The traditional options were two. Instrument every application with tracing code, or run sidecars to intercept traffic. Both carry operational weight, and both struggle against encrypted traffic. kubeshark pushes that weight down into the kernel instead.
How it works
kubeshark parses traffic according to protocol specifications and indexes it — HTTP, gRPC, Redis, Kafka, DNS, and more. A single KFL (Kubeshark Filter Language) query can combine three semantic layers at once: Kubernetes identity, API context, and network attributes.

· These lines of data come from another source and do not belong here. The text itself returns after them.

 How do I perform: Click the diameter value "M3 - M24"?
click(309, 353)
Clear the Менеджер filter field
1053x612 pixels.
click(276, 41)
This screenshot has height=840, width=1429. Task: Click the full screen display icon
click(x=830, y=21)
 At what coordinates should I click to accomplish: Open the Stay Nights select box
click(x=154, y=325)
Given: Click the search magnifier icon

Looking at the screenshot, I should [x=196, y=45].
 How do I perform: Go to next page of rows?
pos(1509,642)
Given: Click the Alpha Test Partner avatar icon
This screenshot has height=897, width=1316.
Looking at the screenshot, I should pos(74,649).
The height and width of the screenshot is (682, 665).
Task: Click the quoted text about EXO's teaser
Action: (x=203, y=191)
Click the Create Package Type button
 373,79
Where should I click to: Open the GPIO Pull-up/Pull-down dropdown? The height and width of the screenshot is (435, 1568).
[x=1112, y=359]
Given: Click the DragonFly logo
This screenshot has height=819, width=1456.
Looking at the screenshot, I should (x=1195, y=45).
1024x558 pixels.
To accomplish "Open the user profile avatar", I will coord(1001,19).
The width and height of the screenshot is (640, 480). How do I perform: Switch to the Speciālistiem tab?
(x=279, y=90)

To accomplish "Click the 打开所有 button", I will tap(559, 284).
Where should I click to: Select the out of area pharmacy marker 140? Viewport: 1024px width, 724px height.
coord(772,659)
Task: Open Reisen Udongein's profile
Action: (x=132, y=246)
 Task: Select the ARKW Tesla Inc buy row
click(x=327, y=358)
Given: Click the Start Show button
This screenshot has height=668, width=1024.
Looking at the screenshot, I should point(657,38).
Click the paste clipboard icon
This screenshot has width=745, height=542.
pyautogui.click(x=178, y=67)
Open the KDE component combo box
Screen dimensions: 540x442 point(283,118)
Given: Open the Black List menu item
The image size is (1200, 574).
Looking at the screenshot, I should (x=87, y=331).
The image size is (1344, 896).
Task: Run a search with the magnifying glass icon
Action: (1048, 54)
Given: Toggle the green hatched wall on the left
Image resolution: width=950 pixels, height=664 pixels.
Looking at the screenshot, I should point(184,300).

# One KFL query spans three semantic layers
# Kubernetes identity + API context + network attributes
On top of that, it automatically decrypts TLS/mTLS traffic via eBPF — with no key management and no sidecars. Traffic that was opaque because it was encrypted now reads in plain text.
Setup
Getting started is a Helm three-liner.
helm repo add kubeshark https://helm.kubeshark.com
helm install kubeshark kubeshark/kubeshark
kubectl port-forward svc/kubeshark-front 8899:80
Open http://localhost:8899 and you're already capturing traffic. For production, the README recommends an ingress controller over port-forward.
Connecting an AI agent
The real differentiator is that kubeshark exposes this data over MCP (Model Context Protocol). AI agents can query traffic, investigate API calls, and run root cause analysis through natural language.
brew install kubeshark
claude mcp add kubeshark -- kubeshark mcp
That unlocks questions like these — all straight from the README:
- "Why did checkout fail at 2:15 PM?"
- "Which services have error rates above 1%?"
- "Show TCP retransmission rates across all node-to-node paths"
- "Trace request abc123 through all services"
It works with Claude Code, Cursor, and any MCP-compatible AI. There are also open-source AI skills: a Network RCA skill for retrospective root cause analysis — snapshots, dissection, PCAP extraction, trend comparison — and a KFL skill that writes and debugs traffic filters.
When not to use it
kubeshark assumes a Kubernetes cluster. If you're on a single VM or a non-Kubernetes setup, it isn't the fit. Because eBPF relies on kernel features, heavily restricted or some managed environments may limit worker deployment. Cluster-wide capture is powerful, but it brings a policy question about what to retain and for how long.
Conversely, if your goal is precise business-transaction-level tracing, an instrumentation-based APM may serve better. kubeshark's strength is observability from the network's vantage point.
Alternatives in the same category
Wireshark is the standard for packet analysis, but it doesn't index a whole cluster in real time. kubeshark complements it — you can export PCAPs scoped by time, nodes, workloads, and IPs and hand them to Wireshark. Many service-mesh observability tools require sidecars; kubeshark aims for the same visibility via eBPF without them.
Wrap-up
kubeshark's one-line value: it turns cluster network traffic into data your AI can question. It's 100% on-premises with air-gapped support, so it runs without external dependencies. If you're already attaching AI to incident response, it's worth sketching the combo where the network layer joins logs in the AI's field of view. Start on a demo cluster and watch encrypted traffic resolve into plain text — that single moment makes the adoption call faster.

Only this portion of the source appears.